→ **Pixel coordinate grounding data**
──────────
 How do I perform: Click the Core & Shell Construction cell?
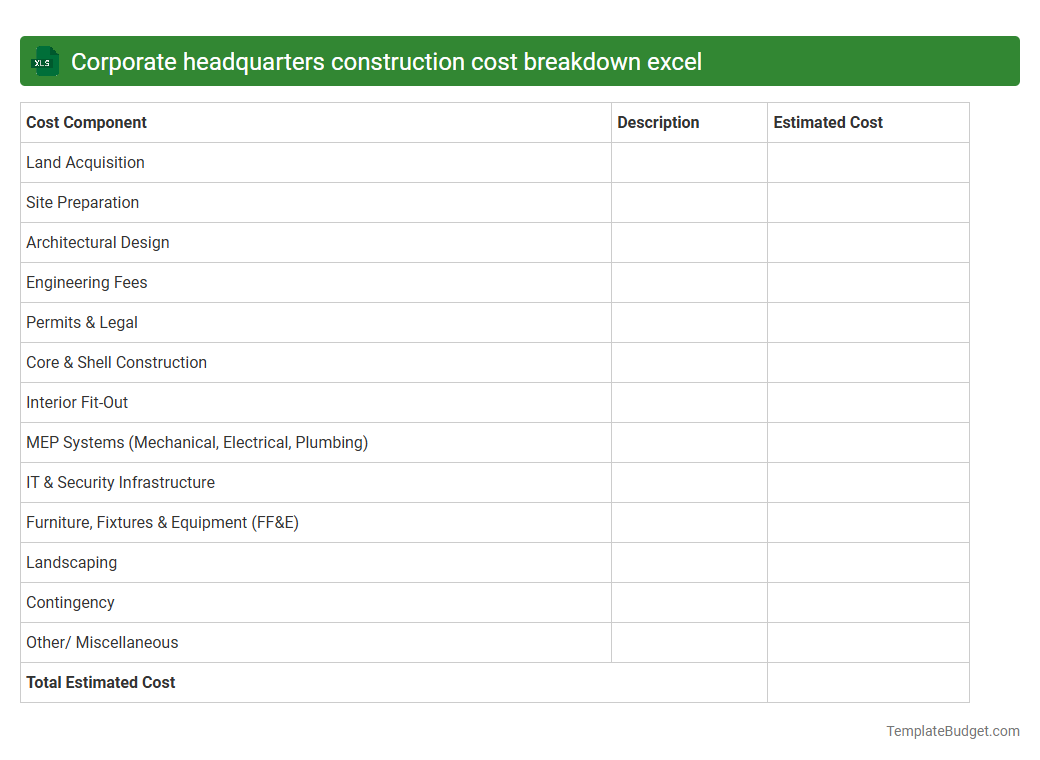click(x=116, y=362)
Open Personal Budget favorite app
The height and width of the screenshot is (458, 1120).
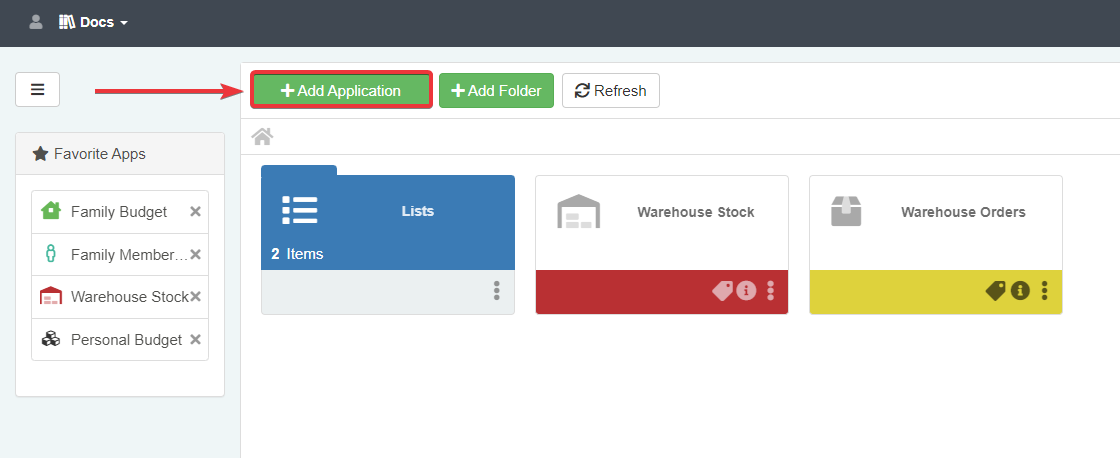[126, 340]
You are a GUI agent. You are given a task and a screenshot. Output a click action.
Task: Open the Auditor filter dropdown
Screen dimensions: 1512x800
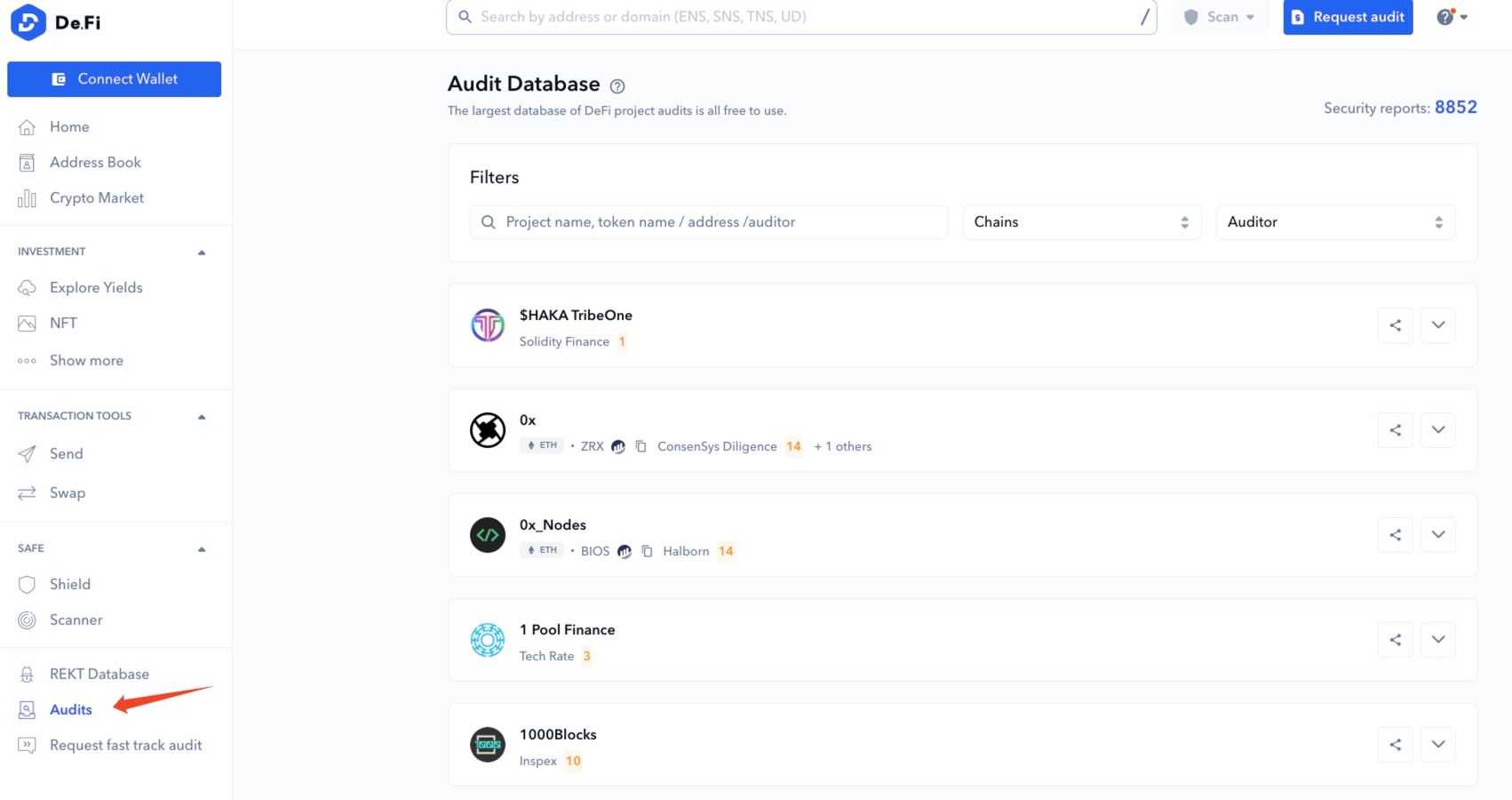pyautogui.click(x=1334, y=222)
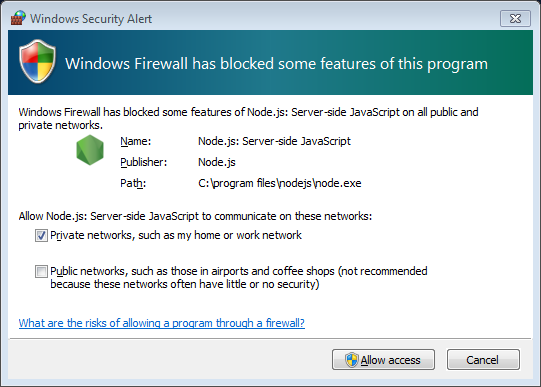Image resolution: width=541 pixels, height=387 pixels.
Task: Click the Windows Security Alert title text
Action: 91,19
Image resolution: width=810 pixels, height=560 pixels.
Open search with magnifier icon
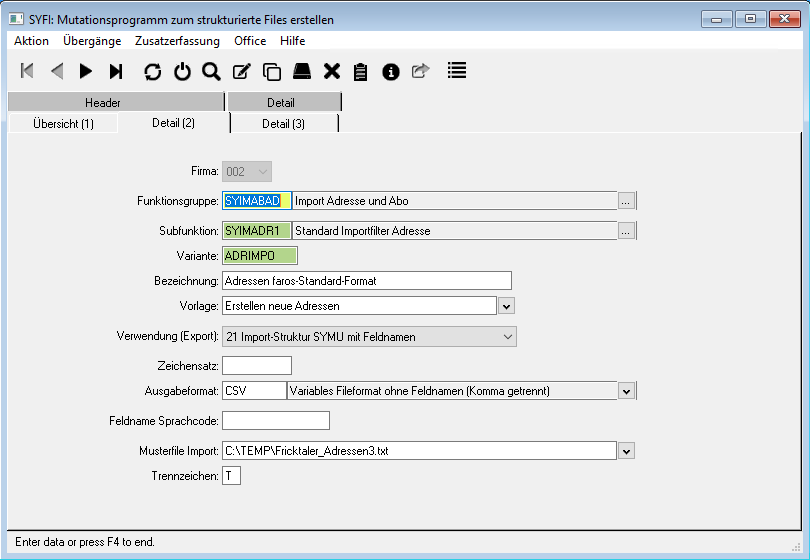coord(211,71)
──────────
→ **About this task**
In the entries above, find the line containing "Task: Open the Auditor filter dropdown". Transcribe it and every later line to the end, exactly, and leave out the pictures.

→ **Result for this task**
Task: Open the Auditor filter dropdown
Screen dimensions: 1512x800
pyautogui.click(x=1334, y=222)
Image resolution: width=541 pixels, height=387 pixels.
Task: Click the Windows Security Alert title text
Action: 91,19
Image resolution: width=810 pixels, height=560 pixels.
Open search with magnifier icon
coord(211,71)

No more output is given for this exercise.